By Iain Ramage, VP channel, Rocket Software.

 

Household banking names are having to face down a number of challenges at the moment. The first is innovation. Let’s be honest, when thinking about innovation, it is not the UK stalwarts like Lloyds, HSBC or Barclays that immediately spring to mind. Instead, fintech start-ups like TransferWise and Revolut are more likely to be perceived as leading the banking revolution. These new players are starting to pose a very real threat to established brands as they chip away at market share. The second challenge is compliance; juggling vast amounts of data and maintaining compliance with a variety of regulations is causing some worried frowns. The only way that banks are going to be able to tackle either of these challenges is through technology, which is good news for technology suppliers and resellers.

 

Never too old to innovate

 With PSD2 (the Revised Payment Service Directive) coming into force this year, customers are now able to use third-party providers to manage their finances. This means banks are obliged to give third-parties, such as Monzo, access to their customers’ accounts and are therefore no longer just in competition with each other.

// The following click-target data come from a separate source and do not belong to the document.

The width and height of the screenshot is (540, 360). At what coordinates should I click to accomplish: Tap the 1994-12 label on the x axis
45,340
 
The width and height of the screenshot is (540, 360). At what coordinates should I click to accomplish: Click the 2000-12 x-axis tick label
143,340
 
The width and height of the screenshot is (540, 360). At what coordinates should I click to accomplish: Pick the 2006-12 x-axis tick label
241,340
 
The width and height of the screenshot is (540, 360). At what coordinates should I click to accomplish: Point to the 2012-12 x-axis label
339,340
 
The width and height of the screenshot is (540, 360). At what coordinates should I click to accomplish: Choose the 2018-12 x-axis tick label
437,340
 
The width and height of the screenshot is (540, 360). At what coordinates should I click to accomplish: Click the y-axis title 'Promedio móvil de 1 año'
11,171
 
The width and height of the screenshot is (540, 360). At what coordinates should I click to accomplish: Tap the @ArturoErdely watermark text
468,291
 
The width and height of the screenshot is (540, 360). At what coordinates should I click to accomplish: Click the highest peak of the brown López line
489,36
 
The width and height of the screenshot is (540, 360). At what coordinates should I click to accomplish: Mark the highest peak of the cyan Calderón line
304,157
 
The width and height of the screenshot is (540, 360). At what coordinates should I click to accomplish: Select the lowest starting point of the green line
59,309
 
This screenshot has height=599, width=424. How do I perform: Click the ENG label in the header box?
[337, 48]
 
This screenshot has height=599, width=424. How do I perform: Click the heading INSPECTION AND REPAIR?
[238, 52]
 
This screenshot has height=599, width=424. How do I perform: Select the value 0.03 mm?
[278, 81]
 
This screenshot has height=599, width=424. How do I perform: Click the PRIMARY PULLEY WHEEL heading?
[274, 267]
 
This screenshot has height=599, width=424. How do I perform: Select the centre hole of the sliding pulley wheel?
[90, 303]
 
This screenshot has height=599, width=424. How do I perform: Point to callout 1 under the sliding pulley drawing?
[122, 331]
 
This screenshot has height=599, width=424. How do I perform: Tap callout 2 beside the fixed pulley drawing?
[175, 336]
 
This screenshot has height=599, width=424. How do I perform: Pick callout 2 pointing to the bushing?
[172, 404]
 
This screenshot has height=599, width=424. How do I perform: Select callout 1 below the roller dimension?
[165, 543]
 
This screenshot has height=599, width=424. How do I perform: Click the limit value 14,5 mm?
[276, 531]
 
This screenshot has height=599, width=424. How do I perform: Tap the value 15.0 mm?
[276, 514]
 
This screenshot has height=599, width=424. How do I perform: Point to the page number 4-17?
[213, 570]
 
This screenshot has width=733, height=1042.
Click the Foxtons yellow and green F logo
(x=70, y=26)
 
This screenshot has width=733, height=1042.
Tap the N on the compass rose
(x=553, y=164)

To combat this, banks need to look at ways to stay competitive. With so many new kids on the block, having a more agile, ‘start-up’ mentality can help, which some of them already have; “Hands up if you belong to a startup company that’s 250 years old,” James McLeod, Software Lead at Lloyds, asked the audience at Github Constellation this year, aiming to dispel the notion that traditional banks are too old to innovate.

 

In order to innovate, banks need to be agile and develop systems that allow them to compete with the fast-moving market. This will mean adopting a DevOps methodology; the closer integration of development and operations staff will enable internal teams to collaborate throughout a project, resulting in shorter development cycles and more dependable software releases. However, changing decades of working practices is a serious challenge that isn’t going to be fixed with an internal memo; it will need something more robust. Banks must equip developers with the right tools for the job, namely, Application Lifecycle Management (ALM) automation.

 

ALM systems streamline all stages of the application development cycle and have always been essential in keeping track of the development process. However, not all of them have kept up with the complexity of new working practices. Many ALM systems still require levels of manual intervention that are unrealistic in an environment where so many people need to be informed of every stage of the process.

 

By automating the approvals and version control, these processes are completely removed from the danger of human error, as every change is automatically recorded, allowing developers to “roll back” to a previous version if something goes wrong. This gives banks the ability to adapt their services faster and more safely. Automation presents a great opportunity for technology providers to help banks become more agile, keep up with the competition, as well as protecting against downtime and customer data loss.

 

Stay compliant

Data security is an area where banks should be using their advantage over the smaller newcomers, as their trusted brands and secure systems are often an assurance of security. When developing new applications, banks must ensure they are documenting the software development processes fully in order to satisfy auditors. Any changes to software that handles user IDs, passwords and other personal information must be treated with particular care in order to stay compliant.

 

ALM automation enables employees to view, manage and report work via an operations portal. The automated programme systematically records and documents all actions taken by developers, including when and why these actions were taken. This makes life much easier for auditors, as all records are automated, kept in one secure location and saved in the same format. ALM automation therefore results in faster – and cheaper – audits. Some banks have even found that once auditors are told that they’ve implemented ALM automation, they can quickly tick things off their list and avoid further investigation of systems, helping banks stay agile and making them a competitive force to reckon with.

 

Regulatory compliance should not always be considered negatively. According to Daniel Schmand, Global Head of Trade Finance at Deutsche Bank, it should be seen as an opportunity to review policies, processes and controls. Looking at regulatory compliance as a chance to improve banking is certainly a favourable approach, especially when taking on the mammoth task of managing data and staying compliant at any time.

 

An opportunity

For technology providers and resellers, ALM automation presents an opportunity that is not to be missed. It’s far more than simply applying a new process to an old system – it’s about helping banks to make the most of what they already have in order to stay relevant, and dare we say – show the newcomers how it’s done.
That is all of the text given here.